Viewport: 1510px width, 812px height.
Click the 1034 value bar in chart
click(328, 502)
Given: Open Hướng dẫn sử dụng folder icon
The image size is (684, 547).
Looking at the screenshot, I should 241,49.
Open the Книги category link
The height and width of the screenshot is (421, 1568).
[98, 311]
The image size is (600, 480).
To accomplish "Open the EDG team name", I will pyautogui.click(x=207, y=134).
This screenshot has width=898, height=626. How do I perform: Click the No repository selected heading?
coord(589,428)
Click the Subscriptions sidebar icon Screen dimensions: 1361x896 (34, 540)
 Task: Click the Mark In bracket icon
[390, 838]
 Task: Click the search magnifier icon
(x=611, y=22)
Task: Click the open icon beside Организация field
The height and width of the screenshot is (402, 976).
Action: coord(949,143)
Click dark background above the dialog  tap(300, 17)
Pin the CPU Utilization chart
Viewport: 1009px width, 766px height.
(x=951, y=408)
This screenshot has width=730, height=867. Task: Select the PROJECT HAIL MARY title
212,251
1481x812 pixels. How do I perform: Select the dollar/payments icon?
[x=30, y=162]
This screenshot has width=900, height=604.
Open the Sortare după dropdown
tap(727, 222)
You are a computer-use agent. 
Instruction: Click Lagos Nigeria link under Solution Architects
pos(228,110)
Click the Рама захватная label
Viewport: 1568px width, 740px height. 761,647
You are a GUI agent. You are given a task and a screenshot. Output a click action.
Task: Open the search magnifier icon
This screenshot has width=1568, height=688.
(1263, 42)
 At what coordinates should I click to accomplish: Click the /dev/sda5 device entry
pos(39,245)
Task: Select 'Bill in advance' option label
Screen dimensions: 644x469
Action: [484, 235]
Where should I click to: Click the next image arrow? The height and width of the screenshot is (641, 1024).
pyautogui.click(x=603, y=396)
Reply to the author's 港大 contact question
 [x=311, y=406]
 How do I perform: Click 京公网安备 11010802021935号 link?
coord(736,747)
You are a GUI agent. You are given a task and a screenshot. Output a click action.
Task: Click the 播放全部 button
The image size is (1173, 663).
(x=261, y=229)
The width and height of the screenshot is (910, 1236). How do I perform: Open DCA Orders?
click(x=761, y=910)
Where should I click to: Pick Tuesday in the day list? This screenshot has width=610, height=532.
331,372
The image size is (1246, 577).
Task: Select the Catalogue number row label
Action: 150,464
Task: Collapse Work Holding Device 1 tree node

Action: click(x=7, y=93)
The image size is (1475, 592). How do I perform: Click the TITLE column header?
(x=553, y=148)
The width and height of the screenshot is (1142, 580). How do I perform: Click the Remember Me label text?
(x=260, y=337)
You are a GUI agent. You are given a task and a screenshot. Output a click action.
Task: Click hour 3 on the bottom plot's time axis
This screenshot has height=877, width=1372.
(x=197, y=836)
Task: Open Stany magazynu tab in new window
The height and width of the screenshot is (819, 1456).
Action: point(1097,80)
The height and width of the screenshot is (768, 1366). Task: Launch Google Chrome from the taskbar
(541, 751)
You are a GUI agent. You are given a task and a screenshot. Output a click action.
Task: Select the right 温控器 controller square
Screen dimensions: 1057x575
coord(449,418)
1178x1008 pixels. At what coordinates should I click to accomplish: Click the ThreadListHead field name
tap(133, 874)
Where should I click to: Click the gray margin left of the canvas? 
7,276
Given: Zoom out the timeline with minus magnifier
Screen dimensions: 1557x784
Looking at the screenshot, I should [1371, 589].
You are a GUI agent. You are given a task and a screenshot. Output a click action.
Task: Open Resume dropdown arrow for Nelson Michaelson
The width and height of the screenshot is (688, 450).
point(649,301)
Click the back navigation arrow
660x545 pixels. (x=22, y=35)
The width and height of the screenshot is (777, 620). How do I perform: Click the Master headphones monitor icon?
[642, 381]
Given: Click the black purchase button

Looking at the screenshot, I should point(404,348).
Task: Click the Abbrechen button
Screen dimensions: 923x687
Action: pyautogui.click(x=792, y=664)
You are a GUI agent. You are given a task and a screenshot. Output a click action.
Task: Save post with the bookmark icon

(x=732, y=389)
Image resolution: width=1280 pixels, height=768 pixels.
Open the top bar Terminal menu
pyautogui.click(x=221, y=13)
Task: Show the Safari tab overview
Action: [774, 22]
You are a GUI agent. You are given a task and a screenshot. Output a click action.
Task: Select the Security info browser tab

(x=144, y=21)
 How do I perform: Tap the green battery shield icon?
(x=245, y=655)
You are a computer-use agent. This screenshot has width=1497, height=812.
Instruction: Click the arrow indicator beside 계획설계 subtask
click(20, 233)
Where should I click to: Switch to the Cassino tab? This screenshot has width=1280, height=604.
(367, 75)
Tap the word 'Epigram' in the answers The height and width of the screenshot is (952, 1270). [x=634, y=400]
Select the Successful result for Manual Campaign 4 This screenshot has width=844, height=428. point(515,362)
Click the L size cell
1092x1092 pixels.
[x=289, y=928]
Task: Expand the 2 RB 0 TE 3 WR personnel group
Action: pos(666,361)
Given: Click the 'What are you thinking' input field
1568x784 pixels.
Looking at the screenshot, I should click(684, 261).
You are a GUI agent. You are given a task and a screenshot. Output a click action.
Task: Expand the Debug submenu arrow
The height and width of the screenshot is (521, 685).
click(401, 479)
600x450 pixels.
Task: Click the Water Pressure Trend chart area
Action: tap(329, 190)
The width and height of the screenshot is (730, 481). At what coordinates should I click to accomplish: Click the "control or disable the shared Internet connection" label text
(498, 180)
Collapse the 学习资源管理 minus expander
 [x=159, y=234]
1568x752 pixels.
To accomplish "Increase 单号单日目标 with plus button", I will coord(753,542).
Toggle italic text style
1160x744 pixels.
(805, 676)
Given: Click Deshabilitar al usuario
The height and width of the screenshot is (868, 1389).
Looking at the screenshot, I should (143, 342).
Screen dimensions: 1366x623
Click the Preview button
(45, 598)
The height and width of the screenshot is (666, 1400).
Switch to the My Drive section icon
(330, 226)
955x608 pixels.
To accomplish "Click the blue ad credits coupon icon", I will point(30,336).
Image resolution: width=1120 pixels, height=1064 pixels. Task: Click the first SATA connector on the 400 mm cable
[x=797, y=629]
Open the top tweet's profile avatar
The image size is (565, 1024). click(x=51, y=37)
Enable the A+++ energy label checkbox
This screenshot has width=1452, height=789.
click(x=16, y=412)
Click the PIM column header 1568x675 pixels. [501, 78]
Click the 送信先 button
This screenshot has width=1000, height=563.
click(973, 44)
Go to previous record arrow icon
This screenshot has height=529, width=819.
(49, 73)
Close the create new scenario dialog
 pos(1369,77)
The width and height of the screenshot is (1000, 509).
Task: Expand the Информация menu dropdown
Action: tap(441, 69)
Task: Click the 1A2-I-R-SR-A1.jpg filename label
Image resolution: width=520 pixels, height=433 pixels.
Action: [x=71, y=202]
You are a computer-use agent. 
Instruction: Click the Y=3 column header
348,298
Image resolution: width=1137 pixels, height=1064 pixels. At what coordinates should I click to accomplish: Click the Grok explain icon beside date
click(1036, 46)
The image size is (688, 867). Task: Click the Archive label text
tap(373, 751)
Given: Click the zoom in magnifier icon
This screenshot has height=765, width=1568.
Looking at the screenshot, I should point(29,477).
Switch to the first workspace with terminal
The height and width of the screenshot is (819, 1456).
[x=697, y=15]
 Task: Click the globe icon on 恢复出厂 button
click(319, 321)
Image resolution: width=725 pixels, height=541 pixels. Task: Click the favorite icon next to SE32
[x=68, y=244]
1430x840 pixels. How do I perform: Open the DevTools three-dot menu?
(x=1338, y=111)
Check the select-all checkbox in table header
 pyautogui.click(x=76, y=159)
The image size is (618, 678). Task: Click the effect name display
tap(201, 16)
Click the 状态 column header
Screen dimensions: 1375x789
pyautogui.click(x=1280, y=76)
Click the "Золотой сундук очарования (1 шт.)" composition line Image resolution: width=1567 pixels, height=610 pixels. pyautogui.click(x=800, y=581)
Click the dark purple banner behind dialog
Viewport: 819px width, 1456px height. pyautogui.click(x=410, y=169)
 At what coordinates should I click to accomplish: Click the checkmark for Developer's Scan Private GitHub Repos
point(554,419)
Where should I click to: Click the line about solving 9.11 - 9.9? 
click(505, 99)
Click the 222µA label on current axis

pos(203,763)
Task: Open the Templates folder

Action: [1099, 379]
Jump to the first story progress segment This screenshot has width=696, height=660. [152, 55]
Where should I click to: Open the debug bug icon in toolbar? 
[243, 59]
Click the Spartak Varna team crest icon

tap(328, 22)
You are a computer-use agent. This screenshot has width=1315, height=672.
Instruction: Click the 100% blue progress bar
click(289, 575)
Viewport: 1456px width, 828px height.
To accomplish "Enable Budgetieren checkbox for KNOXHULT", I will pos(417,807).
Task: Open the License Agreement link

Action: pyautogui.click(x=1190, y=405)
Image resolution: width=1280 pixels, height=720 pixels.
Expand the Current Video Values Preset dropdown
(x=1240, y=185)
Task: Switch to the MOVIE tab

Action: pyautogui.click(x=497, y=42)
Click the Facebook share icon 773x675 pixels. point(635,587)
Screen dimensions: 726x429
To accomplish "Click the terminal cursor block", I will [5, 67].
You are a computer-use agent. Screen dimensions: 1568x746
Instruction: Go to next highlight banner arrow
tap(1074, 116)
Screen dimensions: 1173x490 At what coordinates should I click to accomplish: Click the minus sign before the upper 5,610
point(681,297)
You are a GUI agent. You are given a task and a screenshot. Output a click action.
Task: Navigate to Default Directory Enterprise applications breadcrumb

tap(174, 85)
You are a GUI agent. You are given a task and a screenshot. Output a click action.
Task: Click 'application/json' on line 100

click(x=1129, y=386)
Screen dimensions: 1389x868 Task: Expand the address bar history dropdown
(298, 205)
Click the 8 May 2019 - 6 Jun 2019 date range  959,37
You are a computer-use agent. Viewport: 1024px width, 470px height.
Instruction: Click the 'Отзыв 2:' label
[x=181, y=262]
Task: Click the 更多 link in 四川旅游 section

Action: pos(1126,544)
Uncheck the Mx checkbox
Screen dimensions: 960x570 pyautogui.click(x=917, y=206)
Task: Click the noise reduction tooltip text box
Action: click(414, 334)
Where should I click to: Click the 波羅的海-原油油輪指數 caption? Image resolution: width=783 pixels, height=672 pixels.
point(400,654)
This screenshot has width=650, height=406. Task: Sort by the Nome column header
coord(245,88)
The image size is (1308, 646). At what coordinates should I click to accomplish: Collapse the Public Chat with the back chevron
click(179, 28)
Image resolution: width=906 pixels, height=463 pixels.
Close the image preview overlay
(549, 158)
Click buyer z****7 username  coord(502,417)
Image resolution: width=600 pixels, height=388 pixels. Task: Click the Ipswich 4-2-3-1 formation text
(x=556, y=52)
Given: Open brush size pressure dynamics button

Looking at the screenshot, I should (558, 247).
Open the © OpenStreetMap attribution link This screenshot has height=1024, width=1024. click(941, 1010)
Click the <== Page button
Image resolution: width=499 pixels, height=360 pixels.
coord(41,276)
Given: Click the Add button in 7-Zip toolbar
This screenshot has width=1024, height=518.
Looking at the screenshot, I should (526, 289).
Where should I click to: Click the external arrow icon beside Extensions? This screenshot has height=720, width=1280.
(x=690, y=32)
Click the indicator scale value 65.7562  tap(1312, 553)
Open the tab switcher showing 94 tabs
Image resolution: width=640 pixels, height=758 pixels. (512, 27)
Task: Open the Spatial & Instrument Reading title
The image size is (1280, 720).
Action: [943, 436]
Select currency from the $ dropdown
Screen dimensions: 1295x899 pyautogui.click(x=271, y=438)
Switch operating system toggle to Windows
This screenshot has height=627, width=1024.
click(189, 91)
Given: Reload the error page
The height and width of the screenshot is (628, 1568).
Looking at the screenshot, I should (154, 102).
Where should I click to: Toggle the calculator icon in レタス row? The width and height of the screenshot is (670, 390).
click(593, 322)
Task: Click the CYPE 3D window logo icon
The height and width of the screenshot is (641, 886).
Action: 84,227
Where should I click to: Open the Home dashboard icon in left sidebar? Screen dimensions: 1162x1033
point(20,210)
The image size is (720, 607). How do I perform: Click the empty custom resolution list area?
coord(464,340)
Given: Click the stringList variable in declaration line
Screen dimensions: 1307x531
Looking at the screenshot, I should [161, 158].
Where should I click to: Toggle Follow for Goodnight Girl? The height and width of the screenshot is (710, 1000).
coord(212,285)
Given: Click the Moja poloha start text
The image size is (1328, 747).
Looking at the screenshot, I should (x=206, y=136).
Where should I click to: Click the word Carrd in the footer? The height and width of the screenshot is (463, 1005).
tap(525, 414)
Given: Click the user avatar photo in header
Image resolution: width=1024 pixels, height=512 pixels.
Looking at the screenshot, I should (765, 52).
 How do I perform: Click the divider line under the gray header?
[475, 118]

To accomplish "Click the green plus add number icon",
+===+
→ **ACTION ITEM**
Copy out only the lines above from the one with "Given: Click the stringList" to the one with "Given: Click the Moja poloha start text", inclusive, exactly as they stand.

→ **TASK OUTPUT**
Given: Click the stringList variable in declaration line
Screen dimensions: 1307x531
Looking at the screenshot, I should [161, 158].
Where should I click to: Toggle Follow for Goodnight Girl? The height and width of the screenshot is (710, 1000).
coord(212,285)
Given: Click the Moja poloha start text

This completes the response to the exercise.